Changes to Drug Protocol for Human Lethal Injection
Although the Supreme Court has not yet ruled the three-drug protocol for capital punishment unconstitutional, some states are moving toward a one-drug method. Ohio and Washington have both made the switch. The website LethalInjection.org notes that some of the states with the most explicit ban on paralyzing drugs for animal euthanasia are the most active in capital punishment.
The comparisons are uncomfortable from many angles. We often refer to criminals as "animals" (though ironically, deliberate cruelty is thought to be a uniquely human trait). It is perhaps a stretch, too, to call the killing of animals in shelters a form of punishment for the crimes of being unwanted, fractious, unable to conform to human standards of behavior, or in the wrong place at the wrong time. Still, it is worth looking at state-sanctioned killing in its various forms and using the comparisons to think about the humaneness of our actions.

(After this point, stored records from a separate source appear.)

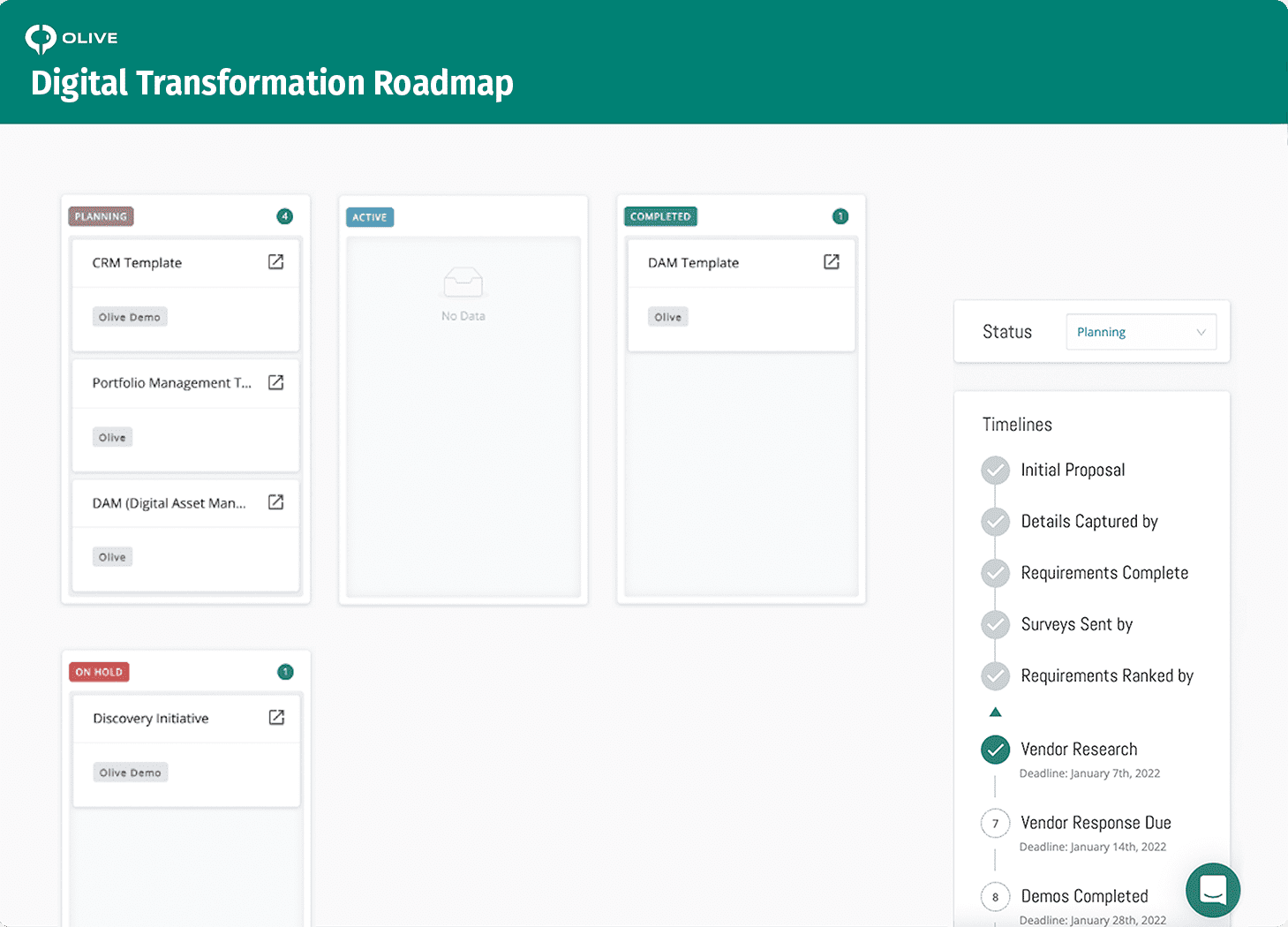
Task: Open the Status dropdown set to Planning
Action: (x=1141, y=331)
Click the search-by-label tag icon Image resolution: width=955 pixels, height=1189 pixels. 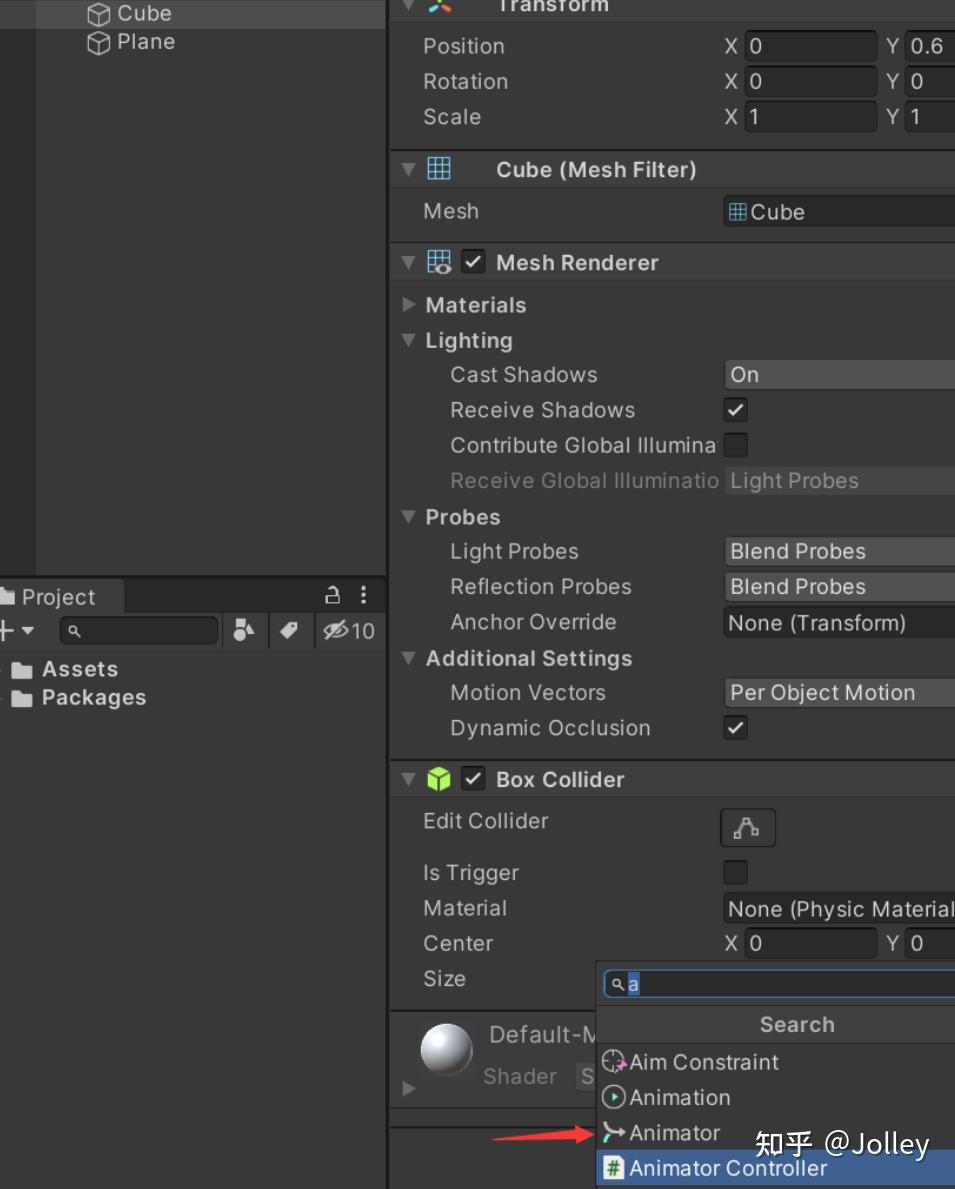291,630
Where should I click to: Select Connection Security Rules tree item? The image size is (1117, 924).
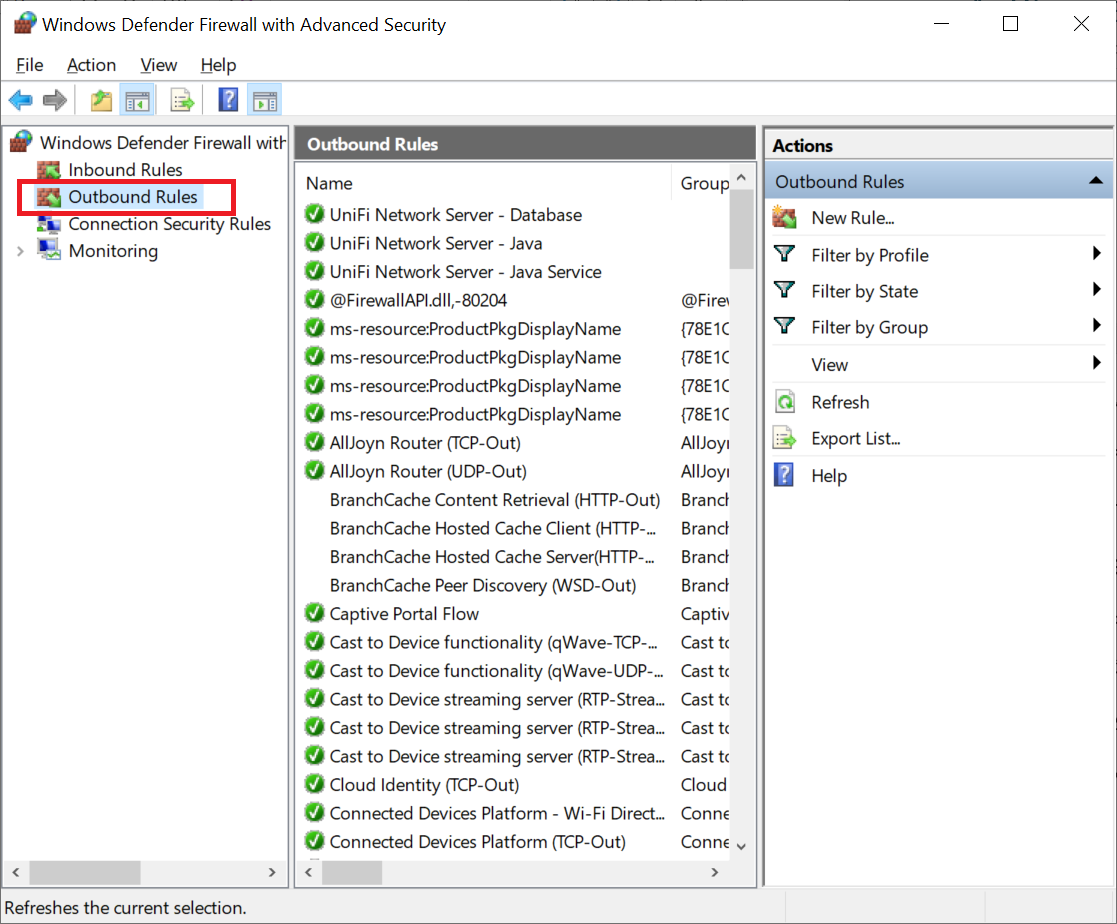(x=169, y=224)
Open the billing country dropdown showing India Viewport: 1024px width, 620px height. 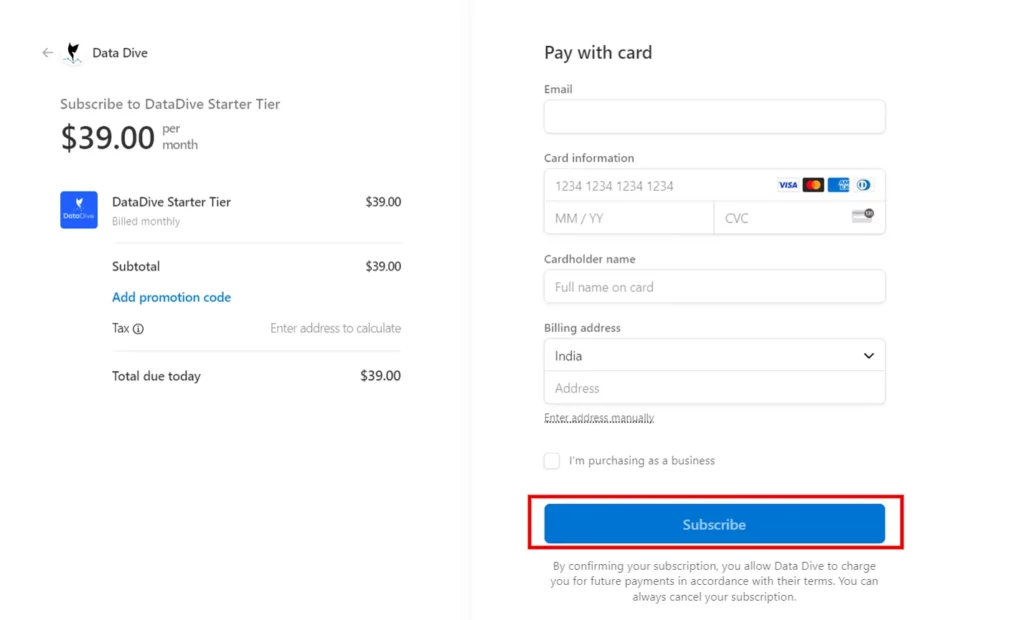point(714,355)
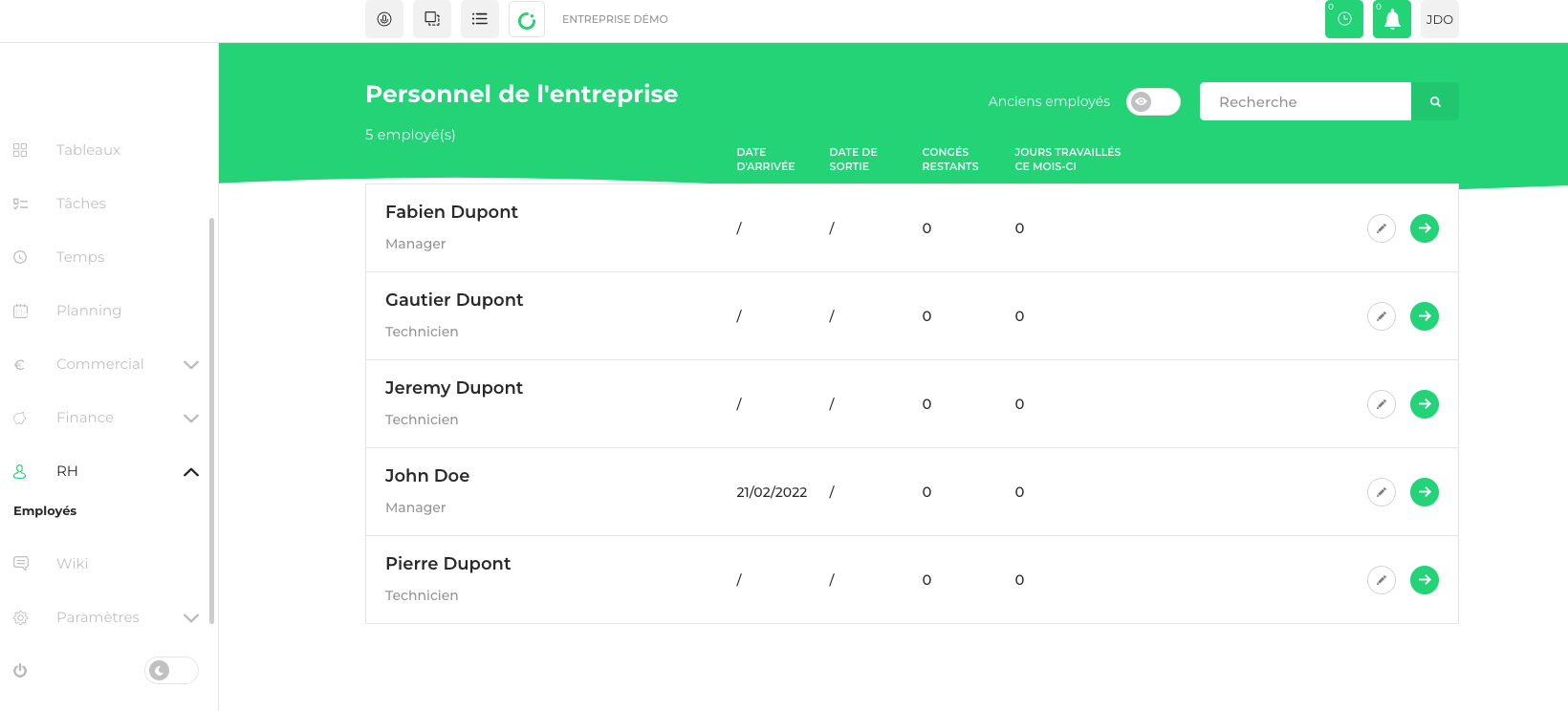1568x711 pixels.
Task: Click the green circular logo icon in the top bar
Action: click(x=527, y=19)
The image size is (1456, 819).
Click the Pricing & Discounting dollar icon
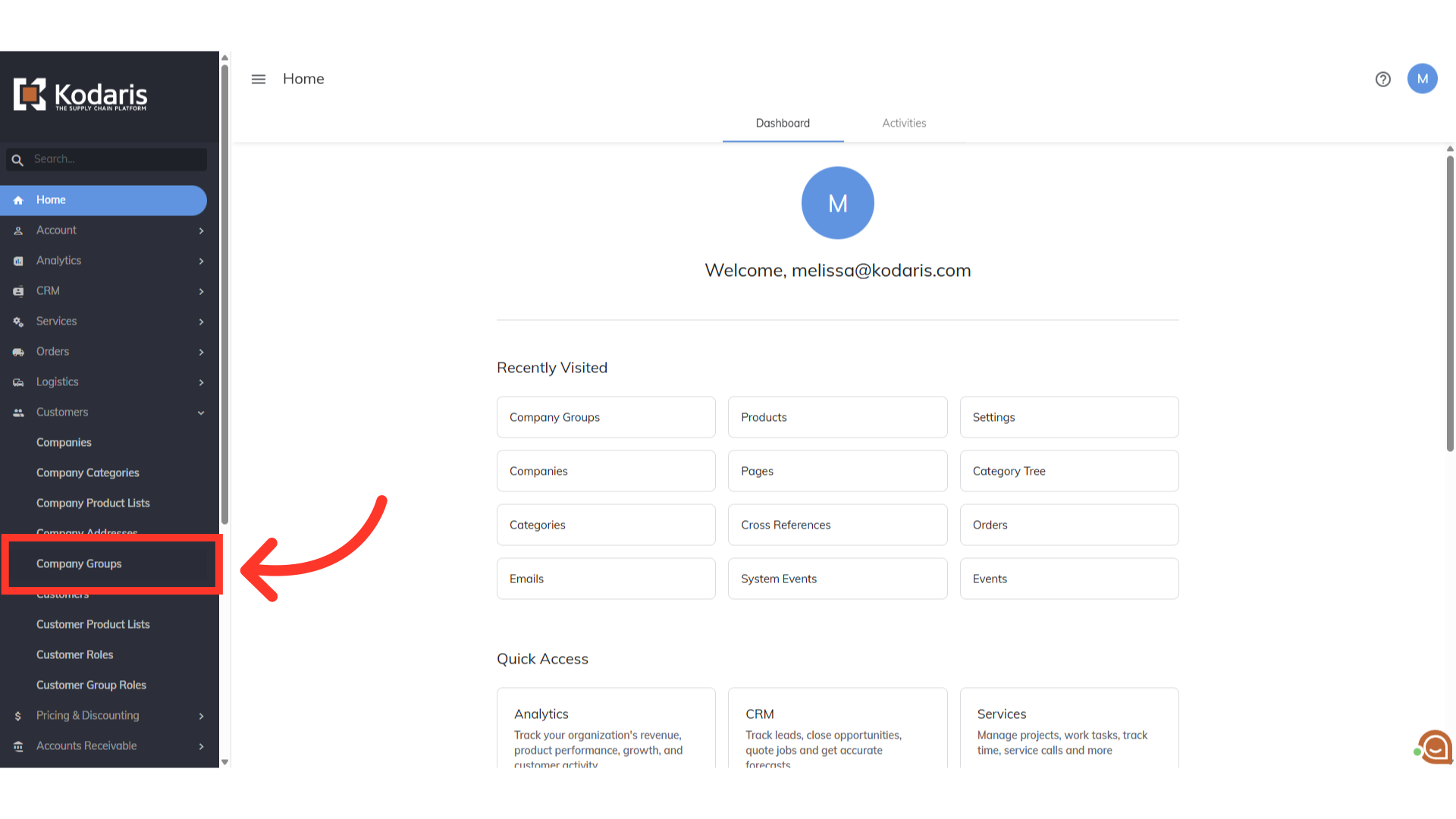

One piece of good news: The number of prisoners executed in the U.S. has been gradually declining. In 2011, 13 states have executed 43 inmates. 46 were executed in 2010, and 52 in 2009. The number of animals killed in U.S. shelters seems also to be very slowly inching downwards. A 2011 analysis of shelter data by Animal People magazine (see the July-Aug. 2011 issue) reported that a mere 1,555,511 dogs and 1,865,375 cats had been killed, the lowest numbers in about fifty years.